On her own albums, Acorn has adopted the pop-punk-emo style she fell in love with in Wellsboro.

“I think we’re inspired by ‘90s, early 2000s, music," she said. "I find myself — I don’t know if it’s the times we’re in, or if it’s because I’m getting older and I feel the older you are, the further away I feel from my childhood and things like that.

"There’s just something to be said about how you can listen to that music still to this day, and it stood the test of time and you can still relate it to all parts of your life."
Singer Taylor Acorn

“But when I listen to that music, I feel so inspired. And I feel so happy and I feel a sense of joy.

"I don’t know if it’s because the times when I first heard those songs — like I first listened to matchbox 20, or I first listened to the Goo Goo Dolls or Counting Crows, I was in such an innocent, happy point in my life.

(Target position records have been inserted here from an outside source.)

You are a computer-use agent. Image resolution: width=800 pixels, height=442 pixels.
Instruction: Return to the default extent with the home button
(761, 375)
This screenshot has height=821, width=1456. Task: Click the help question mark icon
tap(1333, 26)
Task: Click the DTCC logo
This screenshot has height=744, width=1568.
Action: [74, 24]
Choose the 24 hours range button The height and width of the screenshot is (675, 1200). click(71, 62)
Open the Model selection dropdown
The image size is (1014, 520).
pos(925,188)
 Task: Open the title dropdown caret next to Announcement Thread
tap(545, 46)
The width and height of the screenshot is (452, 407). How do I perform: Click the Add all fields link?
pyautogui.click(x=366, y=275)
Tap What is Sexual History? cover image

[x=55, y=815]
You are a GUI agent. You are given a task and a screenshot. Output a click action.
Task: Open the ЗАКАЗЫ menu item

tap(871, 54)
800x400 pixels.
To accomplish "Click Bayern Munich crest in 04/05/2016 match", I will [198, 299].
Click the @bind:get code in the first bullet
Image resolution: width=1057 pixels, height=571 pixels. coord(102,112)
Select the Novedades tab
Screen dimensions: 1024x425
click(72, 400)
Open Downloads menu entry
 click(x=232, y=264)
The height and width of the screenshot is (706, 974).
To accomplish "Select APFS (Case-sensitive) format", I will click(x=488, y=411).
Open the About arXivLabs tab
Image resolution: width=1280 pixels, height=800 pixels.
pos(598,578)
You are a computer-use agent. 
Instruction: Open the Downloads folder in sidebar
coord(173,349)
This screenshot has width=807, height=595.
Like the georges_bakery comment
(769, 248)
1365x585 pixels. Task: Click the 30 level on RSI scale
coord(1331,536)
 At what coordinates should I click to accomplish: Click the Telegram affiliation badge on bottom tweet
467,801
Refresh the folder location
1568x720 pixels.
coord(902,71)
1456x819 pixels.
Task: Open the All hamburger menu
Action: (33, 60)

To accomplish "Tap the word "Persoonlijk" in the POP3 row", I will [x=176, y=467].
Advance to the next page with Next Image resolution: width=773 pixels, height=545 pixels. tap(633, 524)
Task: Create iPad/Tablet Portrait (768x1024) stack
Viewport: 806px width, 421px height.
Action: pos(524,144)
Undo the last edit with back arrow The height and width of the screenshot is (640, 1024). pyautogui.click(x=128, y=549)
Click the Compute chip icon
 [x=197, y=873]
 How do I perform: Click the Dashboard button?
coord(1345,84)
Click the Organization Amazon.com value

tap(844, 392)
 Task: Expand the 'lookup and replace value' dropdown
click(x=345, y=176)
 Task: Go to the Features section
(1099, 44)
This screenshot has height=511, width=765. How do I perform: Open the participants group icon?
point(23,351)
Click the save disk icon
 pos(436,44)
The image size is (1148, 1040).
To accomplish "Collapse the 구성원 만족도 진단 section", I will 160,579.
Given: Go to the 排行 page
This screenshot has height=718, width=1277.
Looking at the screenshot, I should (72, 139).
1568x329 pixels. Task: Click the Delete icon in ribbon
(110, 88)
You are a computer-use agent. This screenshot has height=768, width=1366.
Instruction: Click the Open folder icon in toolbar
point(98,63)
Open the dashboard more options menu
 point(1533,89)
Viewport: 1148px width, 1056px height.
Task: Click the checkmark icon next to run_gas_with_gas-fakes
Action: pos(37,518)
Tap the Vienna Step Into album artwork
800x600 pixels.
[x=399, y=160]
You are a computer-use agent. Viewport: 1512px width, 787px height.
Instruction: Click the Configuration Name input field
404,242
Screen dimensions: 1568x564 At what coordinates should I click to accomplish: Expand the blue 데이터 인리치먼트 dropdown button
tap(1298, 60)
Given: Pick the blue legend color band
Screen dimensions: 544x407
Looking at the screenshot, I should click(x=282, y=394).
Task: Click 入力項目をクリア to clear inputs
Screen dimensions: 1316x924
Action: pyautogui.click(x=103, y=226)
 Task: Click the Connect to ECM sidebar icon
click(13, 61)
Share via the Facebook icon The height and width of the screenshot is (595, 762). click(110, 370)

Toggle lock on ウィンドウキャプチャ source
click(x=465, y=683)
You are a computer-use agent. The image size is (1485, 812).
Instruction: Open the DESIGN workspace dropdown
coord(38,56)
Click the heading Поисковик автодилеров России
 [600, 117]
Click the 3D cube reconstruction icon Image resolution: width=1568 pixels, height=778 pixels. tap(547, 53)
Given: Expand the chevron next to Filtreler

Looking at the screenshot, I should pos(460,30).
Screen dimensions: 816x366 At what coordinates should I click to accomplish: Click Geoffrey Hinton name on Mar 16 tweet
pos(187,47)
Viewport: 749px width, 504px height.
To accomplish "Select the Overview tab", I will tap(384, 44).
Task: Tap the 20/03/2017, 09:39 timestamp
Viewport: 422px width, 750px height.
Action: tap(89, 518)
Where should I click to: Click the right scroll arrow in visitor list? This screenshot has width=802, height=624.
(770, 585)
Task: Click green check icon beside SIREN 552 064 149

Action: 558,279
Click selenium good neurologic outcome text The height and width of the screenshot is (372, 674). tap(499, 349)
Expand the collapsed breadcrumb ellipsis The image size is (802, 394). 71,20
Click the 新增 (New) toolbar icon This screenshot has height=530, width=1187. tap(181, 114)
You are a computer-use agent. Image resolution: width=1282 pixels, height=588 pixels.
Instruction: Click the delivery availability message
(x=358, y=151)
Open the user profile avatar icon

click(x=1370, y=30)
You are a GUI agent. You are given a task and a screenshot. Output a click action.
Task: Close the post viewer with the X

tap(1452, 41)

“But there’s just something to be said about how you can listen to that music still to this day, and it stood the test of time and you can still relate it to all parts of your life.

“And I feel like being able to bring something like that to life in this time and this climate — I don’t know, I think there are a lot of us that are feeling very nostalgic, and we might not necessarily realize it."

'Huge part of my life'

Her music also has given her the opportunity to play with some of those acts who so influenced her, Acorn said.

She recently played the We Were Young Festival in Las Vegas, with virtually every pop-punk-emo band from the 1990s and 2000s — blink 182, Panic at the Disco, All Time Low, Yellowcard and more.

"It's so crazy," she said.

“If only I could have told my younger self that, she would have been in awe of it all. … The music has been such a huge part of my life for so long, you know?”
Singer Taylor Acorn

She noted that last year, she even got to do a tour with the band Boys Like Girls and Dashboard Confessional — that group to which she sang along in middle school.

"That was a very full-circle moment," she said. “To be able to think of that moment in my life and then fast forward to last year, sharing a stage with [singer Chris Carrabba] and getting to talk with him every night, getting his perspective.

"And he’s such a kind-hearted person. And, like, [singer] Martin [Johnson] from Boys Like Girls, just knowing the success they have had and being such a fan of theirs in high school and middle school.

"To know they’re all coming back and sharing the stage with them — that’s such a cool moment and I got to experience that.

“If only I could have told my younger self that, she would have been in awe of it all. … The music has been such a huge part of my life for so long, you know?”